A Fair Value Gap (FVG) is a three-candle price pattern identified in the Inner Circle Trader (ICT) methodology. It represents an imbalance in price where a strong impulse candle creates a gap between the wicks of the candles on either side of it. Specifically, a bullish FVG forms when candle 3's low is higher than candle 1's high, leaving an unfilled space. Price tends to return to these gaps to rebalance, making them key areas for trade entries. FVGs are visible on all timeframes and are used by smart money concept traders to identify institutional order flow and potential reversal zones.

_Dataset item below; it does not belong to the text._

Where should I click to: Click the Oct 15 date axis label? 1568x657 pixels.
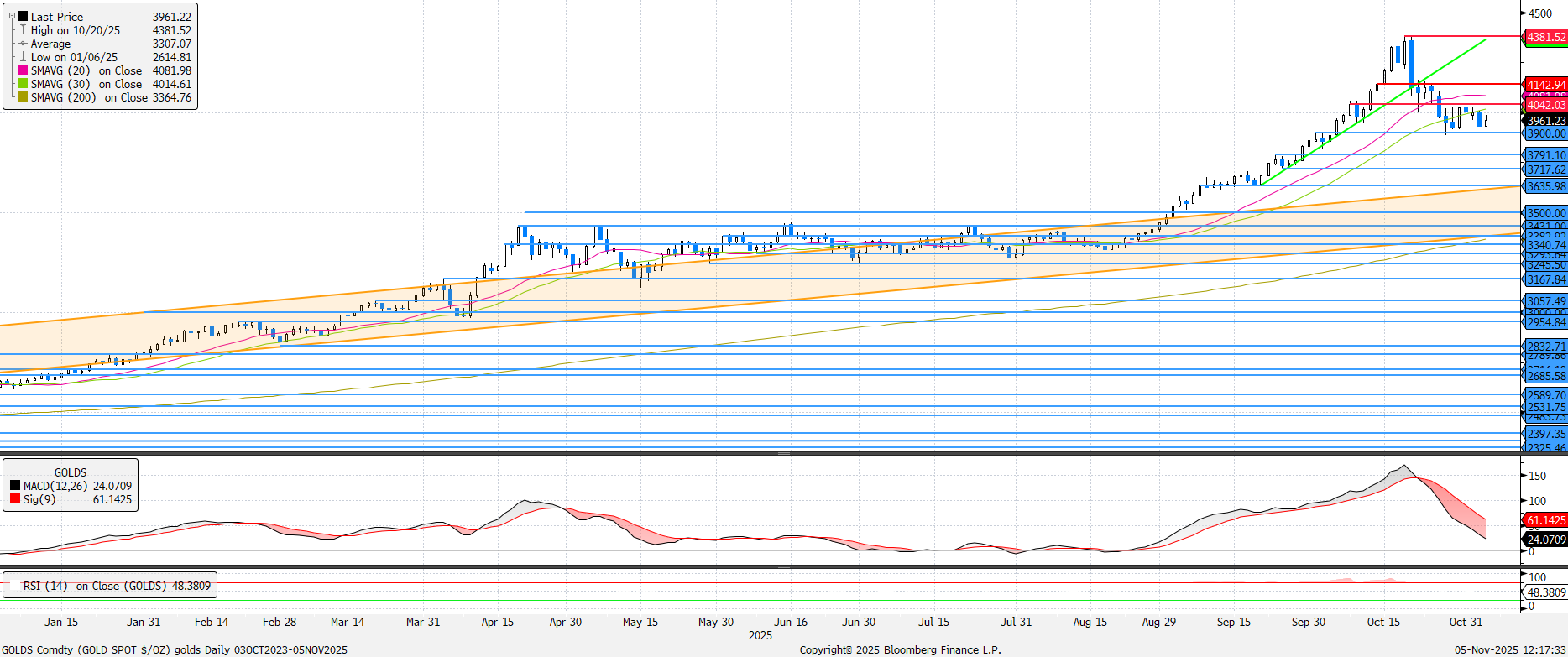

To trade a bullish FVG, first identify a three-candle pattern where a strong up candle (candle 2) creates a gap between candle 1's high and candle 3's low. Wait for price to retrace back down into the FVG zone. Place a buy limit order at the FVG bottom or at the CE (midpoint) for a more precise entry. Your stop loss should go below the FVG low or below candle 2's low for added protection. Target previous highs, opposing FVGs, or liquidity pools above the market. Always confirm with higher timeframe bias and look for FVGs that align with the overall market structure and order flow direction.
A traditional gap occurs when the market opens at a different price than the previous close, typically over weekends or after major news events. A Fair Value Gap, however, occurs intraday within continuous price action and is defined by the relationship between three consecutive candles. Regular gaps are visible as empty spaces on the chart, while FVGs may not be immediately obvious because candle 2's body and wicks fill the visual space. FVGs represent institutional imbalance and inefficiency in price delivery, whereas regular gaps can be caused by various factors including low liquidity periods. Both tend to get filled, but FVGs are specifically tied to smart money concepts and algorithmic trading behavior.

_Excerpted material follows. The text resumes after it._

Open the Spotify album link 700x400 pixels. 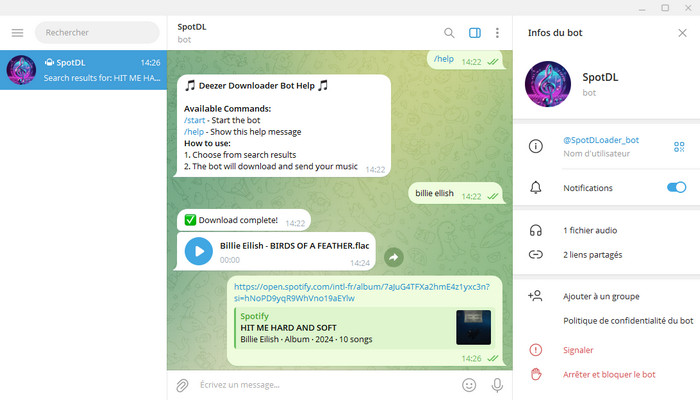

Not all Fair Value Gaps get filled, but the majority do eventually see price return to them. In ICT methodology, FVGs on higher timeframes (4-hour, daily, weekly) are more significant and more likely to act as magnets for price. FVGs that form during high-impact news events or during killzone times tend to be more reliable. Some FVGs get partially filled (to the CE level) while others get completely filled and even exceeded. The key is to use FVGs in confluence with other ICT concepts like order blocks, liquidity levels, and market structure. A strong trend may leave several unfilled FVGs as price continues in one direction before eventually retracing.
You may use the results for reference and educational purposes. For professional reports, academic papers, or critical decisions, we recommend verifying outputs against peer-reviewed sources or consulting a qualified expert in the relevant field.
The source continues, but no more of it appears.